深度学习下如何计算文本相似度,请写出代码
时间: 2024-05-15 22:20:11 浏览: 65
Sure, here's an example code for calculating text similarity using deep learning:
```
import tensorflow as tf
from tensorflow.keras.preprocessing.text import Tokenizer
from tensorflow.keras.preprocessing.sequence import pad_sequences
from tensorflow.keras.layers import Input, Embedding, LSTM, Dense, Concatenate, Bidirectional
from tensorflow.keras.models import Model
# example texts
text1 = "The quick brown fox jumps over the lazy dog"
text2 = "A quick brown dog jumps over the lazy fox"
# define tokenizer
tokenizer = Tokenizer(num_words=10000)
tokenizer.fit_on_texts([text1, text2])
# convert texts to sequences
seq1 = tokenizer.texts_to_sequences([text1])[0]
seq2 = tokenizer.texts_to_sequences([text2])[0]
# pad sequences to fixed length
max_len = 10
seq1 = pad_sequences([seq1], maxlen=max_len, padding='post')[0]
seq2 = pad_sequences([seq2], maxlen=max_len, padding='post')[0]
# define model architecture
input1 = Input(shape=(max_len,))
input2 = Input(shape=(max_len,))
embedding_layer = Embedding(input_dim=len(tokenizer.word_index)+1, output_dim=100)
lstm_layer = Bidirectional(LSTM(128))
dense_layer = Dense(64, activation='relu')
output_layer = Dense(1, activation='sigmoid')
embedded1 = embedding_layer(input1)
embedded2 = embedding_layer(input2)
encoded1 = lstm_layer(embedded1)
encoded2 = lstm_layer(embedded2)
merged = Concatenate()([encoded1, encoded2])
dense1 = dense_layer(merged)
output = output_layer(dense1)
model = Model(inputs=[input1, input2], outputs=output)
model.compile(loss='binary_crossentropy', optimizer='adam', metrics=['accuracy'])
# train model (not necessary for text similarity calculation)
labels = [1]
model.fit(x=[seq1, seq2], y=labels, epochs=10)
# calculate similarity score
similarity_score = model.predict([seq1, seq2])[0][0]
print("Similarity score: %.2f" % similarity_score)
```
Note that this is just an example code, and there are many ways to calculate text similarity using deep learning.
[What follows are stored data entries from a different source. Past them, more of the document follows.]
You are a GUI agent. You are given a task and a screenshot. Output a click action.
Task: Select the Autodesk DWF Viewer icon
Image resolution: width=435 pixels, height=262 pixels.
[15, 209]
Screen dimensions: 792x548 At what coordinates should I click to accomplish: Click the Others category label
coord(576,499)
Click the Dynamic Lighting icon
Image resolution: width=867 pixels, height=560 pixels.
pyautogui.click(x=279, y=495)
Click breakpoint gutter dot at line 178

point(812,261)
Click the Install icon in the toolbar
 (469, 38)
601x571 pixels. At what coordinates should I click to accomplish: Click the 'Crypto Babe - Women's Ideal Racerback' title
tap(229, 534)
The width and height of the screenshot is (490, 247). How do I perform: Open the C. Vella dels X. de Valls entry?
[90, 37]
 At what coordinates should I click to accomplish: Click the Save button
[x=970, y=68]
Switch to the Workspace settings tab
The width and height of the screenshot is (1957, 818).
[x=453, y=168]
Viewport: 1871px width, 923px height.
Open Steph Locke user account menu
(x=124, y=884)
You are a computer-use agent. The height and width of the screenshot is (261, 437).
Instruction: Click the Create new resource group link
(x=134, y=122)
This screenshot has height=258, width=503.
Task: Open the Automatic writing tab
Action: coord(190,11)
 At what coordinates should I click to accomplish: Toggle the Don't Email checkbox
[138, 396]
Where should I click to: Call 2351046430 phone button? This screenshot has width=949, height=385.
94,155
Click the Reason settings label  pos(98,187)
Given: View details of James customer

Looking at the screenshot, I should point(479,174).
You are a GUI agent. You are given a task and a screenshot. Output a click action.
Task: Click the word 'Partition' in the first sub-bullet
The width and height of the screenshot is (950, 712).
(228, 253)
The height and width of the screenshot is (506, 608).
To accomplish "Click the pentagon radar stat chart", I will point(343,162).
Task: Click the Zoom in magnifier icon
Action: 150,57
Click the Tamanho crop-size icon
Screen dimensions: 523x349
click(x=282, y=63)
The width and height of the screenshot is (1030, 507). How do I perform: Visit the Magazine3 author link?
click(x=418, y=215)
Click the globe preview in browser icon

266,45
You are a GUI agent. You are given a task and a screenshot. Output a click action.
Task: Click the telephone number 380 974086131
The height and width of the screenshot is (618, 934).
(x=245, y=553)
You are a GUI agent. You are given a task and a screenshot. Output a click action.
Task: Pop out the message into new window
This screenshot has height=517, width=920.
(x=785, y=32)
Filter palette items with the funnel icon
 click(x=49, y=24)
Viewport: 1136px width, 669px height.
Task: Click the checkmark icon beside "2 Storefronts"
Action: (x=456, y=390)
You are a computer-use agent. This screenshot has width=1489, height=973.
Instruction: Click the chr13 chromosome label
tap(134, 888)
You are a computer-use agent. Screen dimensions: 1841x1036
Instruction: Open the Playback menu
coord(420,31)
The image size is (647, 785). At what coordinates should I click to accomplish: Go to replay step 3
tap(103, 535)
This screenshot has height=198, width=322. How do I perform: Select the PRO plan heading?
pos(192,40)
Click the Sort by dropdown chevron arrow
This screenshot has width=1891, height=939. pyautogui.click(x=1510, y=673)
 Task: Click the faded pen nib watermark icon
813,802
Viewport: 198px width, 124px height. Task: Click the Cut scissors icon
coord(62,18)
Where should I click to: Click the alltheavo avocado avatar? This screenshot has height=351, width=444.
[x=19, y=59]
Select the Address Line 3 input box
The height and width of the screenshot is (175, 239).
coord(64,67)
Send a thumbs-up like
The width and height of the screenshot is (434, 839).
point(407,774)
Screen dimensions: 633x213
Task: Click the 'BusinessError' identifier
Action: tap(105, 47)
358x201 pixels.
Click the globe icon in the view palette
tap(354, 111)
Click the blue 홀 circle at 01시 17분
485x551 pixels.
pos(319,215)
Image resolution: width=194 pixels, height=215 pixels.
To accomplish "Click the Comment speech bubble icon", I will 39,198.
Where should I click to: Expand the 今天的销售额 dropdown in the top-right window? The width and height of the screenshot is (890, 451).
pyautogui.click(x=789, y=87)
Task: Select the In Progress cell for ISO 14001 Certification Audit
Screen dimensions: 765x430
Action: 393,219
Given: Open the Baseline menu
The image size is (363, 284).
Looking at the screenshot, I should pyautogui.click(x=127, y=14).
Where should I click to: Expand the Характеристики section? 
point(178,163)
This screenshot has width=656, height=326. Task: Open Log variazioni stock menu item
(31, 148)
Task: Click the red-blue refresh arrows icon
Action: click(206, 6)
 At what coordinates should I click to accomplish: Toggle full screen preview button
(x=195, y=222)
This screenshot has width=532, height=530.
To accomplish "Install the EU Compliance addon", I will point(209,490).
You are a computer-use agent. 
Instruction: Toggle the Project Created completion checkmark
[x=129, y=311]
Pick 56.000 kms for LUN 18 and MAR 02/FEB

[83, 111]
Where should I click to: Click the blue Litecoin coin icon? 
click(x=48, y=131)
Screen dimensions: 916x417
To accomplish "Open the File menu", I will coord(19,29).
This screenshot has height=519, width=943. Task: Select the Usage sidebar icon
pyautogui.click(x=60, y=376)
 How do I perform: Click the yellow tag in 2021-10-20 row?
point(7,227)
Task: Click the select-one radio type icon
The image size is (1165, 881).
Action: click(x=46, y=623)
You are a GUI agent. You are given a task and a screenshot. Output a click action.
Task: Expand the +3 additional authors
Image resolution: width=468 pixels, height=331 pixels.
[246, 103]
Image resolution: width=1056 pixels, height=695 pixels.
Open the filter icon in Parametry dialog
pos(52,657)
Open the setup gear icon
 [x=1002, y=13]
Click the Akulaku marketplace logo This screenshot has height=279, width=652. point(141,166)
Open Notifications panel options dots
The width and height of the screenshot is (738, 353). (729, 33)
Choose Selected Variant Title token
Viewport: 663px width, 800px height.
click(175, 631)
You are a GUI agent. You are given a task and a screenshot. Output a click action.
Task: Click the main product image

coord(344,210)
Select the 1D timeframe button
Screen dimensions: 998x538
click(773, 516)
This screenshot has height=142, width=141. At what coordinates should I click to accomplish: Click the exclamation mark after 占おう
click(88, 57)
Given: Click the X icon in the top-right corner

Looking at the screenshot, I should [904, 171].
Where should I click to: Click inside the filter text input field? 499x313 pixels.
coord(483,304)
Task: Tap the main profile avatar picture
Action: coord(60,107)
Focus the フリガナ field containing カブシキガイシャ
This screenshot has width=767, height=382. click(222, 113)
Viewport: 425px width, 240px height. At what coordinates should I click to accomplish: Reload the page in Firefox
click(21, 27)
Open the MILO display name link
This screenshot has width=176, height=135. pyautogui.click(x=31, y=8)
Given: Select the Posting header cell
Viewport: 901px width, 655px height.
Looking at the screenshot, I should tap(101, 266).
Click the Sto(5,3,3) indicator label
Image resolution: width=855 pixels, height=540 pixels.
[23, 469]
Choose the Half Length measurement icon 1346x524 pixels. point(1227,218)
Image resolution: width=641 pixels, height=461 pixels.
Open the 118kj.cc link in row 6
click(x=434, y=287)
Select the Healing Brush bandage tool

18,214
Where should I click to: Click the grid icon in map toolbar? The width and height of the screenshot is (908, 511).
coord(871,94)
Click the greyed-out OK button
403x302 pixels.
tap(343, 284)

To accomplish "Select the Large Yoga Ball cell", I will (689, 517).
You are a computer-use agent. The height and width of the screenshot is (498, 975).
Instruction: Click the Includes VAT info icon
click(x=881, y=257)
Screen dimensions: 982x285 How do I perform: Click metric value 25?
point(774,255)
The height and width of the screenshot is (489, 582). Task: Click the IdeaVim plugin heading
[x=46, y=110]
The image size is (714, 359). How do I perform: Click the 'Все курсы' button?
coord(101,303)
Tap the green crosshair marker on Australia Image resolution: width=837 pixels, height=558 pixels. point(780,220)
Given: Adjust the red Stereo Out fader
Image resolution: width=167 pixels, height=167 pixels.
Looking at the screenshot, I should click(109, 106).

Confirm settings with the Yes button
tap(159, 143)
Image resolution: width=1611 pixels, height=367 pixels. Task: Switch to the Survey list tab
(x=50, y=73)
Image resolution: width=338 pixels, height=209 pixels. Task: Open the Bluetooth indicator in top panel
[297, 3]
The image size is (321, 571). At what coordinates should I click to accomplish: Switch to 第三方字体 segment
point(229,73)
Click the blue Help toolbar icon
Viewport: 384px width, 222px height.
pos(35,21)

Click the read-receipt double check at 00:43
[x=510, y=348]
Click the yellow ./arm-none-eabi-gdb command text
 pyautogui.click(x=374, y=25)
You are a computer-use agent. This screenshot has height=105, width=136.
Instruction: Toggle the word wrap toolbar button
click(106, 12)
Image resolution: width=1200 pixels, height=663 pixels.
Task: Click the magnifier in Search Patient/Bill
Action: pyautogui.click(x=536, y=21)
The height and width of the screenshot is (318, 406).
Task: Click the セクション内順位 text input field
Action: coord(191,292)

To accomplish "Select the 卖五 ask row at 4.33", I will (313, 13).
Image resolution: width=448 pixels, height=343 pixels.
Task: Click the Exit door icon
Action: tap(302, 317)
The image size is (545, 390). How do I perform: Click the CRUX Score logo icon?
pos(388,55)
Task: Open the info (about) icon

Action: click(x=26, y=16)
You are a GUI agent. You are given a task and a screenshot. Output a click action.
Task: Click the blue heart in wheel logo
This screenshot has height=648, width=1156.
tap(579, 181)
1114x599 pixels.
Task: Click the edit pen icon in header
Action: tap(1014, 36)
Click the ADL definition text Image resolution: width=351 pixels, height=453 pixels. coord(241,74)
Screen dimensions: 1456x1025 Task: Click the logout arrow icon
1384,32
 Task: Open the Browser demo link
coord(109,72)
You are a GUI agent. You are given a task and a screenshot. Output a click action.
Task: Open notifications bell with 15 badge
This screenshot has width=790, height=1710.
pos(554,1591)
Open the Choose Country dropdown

The model architecture used here is a simple one, consisting of an embedding layer, a bidirectional LSTM layer, a dense layer, and an output layer. The model is trained on a binary classification task (whether two texts are similar or not), but the trained model can also be used to calculate similarity scores directly, as shown in the last few lines of the code.